### Set exercise
Could you extract every one of the rows below and reproduce each word for word?

•••

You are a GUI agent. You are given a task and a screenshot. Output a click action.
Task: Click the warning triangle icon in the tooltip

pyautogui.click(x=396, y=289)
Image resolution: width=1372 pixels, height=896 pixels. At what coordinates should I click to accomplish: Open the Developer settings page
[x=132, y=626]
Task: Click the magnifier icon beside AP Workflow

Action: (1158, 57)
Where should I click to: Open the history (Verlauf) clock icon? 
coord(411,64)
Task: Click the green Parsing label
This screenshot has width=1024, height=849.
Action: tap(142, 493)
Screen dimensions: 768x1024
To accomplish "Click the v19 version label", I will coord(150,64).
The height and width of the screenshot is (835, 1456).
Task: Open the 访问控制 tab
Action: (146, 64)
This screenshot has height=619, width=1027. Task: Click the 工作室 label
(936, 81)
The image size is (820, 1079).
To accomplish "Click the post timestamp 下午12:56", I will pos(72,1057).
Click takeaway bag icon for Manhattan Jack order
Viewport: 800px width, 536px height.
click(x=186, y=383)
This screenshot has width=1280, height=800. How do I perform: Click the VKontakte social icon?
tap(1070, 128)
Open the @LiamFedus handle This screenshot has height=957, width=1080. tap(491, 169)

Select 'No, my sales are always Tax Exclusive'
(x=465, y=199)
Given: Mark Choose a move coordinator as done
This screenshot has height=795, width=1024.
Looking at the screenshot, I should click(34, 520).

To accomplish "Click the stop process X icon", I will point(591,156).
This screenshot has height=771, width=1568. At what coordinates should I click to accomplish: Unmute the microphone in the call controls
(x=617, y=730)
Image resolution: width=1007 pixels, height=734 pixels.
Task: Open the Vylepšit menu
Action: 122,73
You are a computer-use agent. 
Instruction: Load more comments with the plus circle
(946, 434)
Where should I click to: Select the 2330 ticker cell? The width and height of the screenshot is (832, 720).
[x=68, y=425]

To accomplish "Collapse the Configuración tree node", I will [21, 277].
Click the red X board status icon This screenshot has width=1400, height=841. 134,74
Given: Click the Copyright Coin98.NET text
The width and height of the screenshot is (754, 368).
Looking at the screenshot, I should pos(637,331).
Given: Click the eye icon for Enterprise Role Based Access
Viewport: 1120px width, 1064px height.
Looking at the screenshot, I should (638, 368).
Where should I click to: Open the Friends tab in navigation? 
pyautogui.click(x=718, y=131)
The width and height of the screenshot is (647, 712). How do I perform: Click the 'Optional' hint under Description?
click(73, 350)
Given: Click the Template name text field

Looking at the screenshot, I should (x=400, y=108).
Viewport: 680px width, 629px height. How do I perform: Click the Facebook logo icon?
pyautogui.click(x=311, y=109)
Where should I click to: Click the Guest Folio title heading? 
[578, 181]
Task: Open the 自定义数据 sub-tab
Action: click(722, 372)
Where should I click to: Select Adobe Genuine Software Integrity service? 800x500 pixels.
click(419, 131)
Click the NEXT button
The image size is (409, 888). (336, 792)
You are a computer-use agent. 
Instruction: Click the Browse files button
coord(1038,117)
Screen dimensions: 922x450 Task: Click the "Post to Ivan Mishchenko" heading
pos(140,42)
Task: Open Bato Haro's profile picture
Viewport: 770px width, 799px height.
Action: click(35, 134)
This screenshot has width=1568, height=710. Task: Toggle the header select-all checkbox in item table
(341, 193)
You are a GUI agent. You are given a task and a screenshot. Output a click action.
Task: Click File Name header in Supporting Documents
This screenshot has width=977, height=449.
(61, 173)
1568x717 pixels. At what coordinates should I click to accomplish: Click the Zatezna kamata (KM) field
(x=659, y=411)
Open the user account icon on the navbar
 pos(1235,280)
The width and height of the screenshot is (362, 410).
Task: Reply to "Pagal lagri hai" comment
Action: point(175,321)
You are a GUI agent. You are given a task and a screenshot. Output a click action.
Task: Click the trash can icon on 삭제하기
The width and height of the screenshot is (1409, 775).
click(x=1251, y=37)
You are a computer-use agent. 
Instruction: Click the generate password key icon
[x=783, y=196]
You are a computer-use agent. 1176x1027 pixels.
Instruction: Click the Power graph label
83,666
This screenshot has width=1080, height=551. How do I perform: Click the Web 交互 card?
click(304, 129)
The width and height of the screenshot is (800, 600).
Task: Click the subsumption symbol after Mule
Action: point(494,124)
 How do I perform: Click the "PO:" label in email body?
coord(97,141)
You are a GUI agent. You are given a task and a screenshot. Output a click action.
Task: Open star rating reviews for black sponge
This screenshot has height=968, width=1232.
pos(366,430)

•••

### Answer below
You are a GUI agent. You are given a task and a screenshot. Output a click action.
Task: Click the warning triangle icon in the tooltip

pyautogui.click(x=396, y=289)
Image resolution: width=1372 pixels, height=896 pixels. At what coordinates should I click to accomplish: Open the Developer settings page
[x=132, y=626]
Task: Click the magnifier icon beside AP Workflow

Action: (1158, 57)
Where should I click to: Open the history (Verlauf) clock icon? 
coord(411,64)
Task: Click the green Parsing label
This screenshot has width=1024, height=849.
Action: tap(142, 493)
Screen dimensions: 768x1024
To accomplish "Click the v19 version label", I will coord(150,64).
The height and width of the screenshot is (835, 1456).
Task: Open the 访问控制 tab
Action: (146, 64)
This screenshot has height=619, width=1027. Task: Click the 工作室 label
(936, 81)
The image size is (820, 1079).
To accomplish "Click the post timestamp 下午12:56", I will pos(72,1057).
Click takeaway bag icon for Manhattan Jack order
Viewport: 800px width, 536px height.
click(x=186, y=383)
This screenshot has width=1280, height=800. How do I perform: Click the VKontakte social icon?
tap(1070, 128)
Open the @LiamFedus handle This screenshot has height=957, width=1080. tap(491, 169)

Select 'No, my sales are always Tax Exclusive'
(x=465, y=199)
Given: Mark Choose a move coordinator as done
This screenshot has height=795, width=1024.
Looking at the screenshot, I should click(34, 520).

To accomplish "Click the stop process X icon", I will point(591,156).
This screenshot has height=771, width=1568. At what coordinates should I click to accomplish: Unmute the microphone in the call controls
(x=617, y=730)
Image resolution: width=1007 pixels, height=734 pixels.
Task: Open the Vylepšit menu
Action: 122,73
You are a computer-use agent. 
Instruction: Load more comments with the plus circle
(946, 434)
Where should I click to: Select the 2330 ticker cell? The width and height of the screenshot is (832, 720).
[x=68, y=425]

To accomplish "Collapse the Configuración tree node", I will [21, 277].
Click the red X board status icon This screenshot has width=1400, height=841. 134,74
Given: Click the Copyright Coin98.NET text
The width and height of the screenshot is (754, 368).
Looking at the screenshot, I should pos(637,331).
Given: Click the eye icon for Enterprise Role Based Access
Viewport: 1120px width, 1064px height.
Looking at the screenshot, I should (638, 368).
Where should I click to: Open the Friends tab in navigation? 
pyautogui.click(x=718, y=131)
The width and height of the screenshot is (647, 712). How do I perform: Click the 'Optional' hint under Description?
click(73, 350)
Given: Click the Template name text field

Looking at the screenshot, I should (x=400, y=108).
Viewport: 680px width, 629px height. How do I perform: Click the Facebook logo icon?
pyautogui.click(x=311, y=109)
Where should I click to: Click the Guest Folio title heading? 
[578, 181]
Task: Open the 自定义数据 sub-tab
Action: click(722, 372)
Where should I click to: Select Adobe Genuine Software Integrity service? 800x500 pixels.
click(419, 131)
Click the NEXT button
The image size is (409, 888). (336, 792)
You are a computer-use agent. 
Instruction: Click the Browse files button
coord(1038,117)
Screen dimensions: 922x450 Task: Click the "Post to Ivan Mishchenko" heading
pos(140,42)
Task: Open Bato Haro's profile picture
Viewport: 770px width, 799px height.
Action: click(35, 134)
This screenshot has width=1568, height=710. Task: Toggle the header select-all checkbox in item table
(341, 193)
You are a GUI agent. You are given a task and a screenshot. Output a click action.
Task: Click File Name header in Supporting Documents
This screenshot has width=977, height=449.
(61, 173)
1568x717 pixels. At what coordinates should I click to accomplish: Click the Zatezna kamata (KM) field
(x=659, y=411)
Open the user account icon on the navbar
 pos(1235,280)
The width and height of the screenshot is (362, 410).
Task: Reply to "Pagal lagri hai" comment
Action: point(175,321)
You are a GUI agent. You are given a task and a screenshot. Output a click action.
Task: Click the trash can icon on 삭제하기
The width and height of the screenshot is (1409, 775).
click(x=1251, y=37)
You are a computer-use agent. 
Instruction: Click the generate password key icon
[x=783, y=196]
You are a computer-use agent. 1176x1027 pixels.
Instruction: Click the Power graph label
83,666
This screenshot has width=1080, height=551. How do I perform: Click the Web 交互 card?
click(304, 129)
The width and height of the screenshot is (800, 600).
Task: Click the subsumption symbol after Mule
Action: point(494,124)
 How do I perform: Click the "PO:" label in email body?
coord(97,141)
You are a GUI agent. You are given a task and a screenshot. Output a click action.
Task: Open star rating reviews for black sponge
This screenshot has height=968, width=1232.
pos(366,430)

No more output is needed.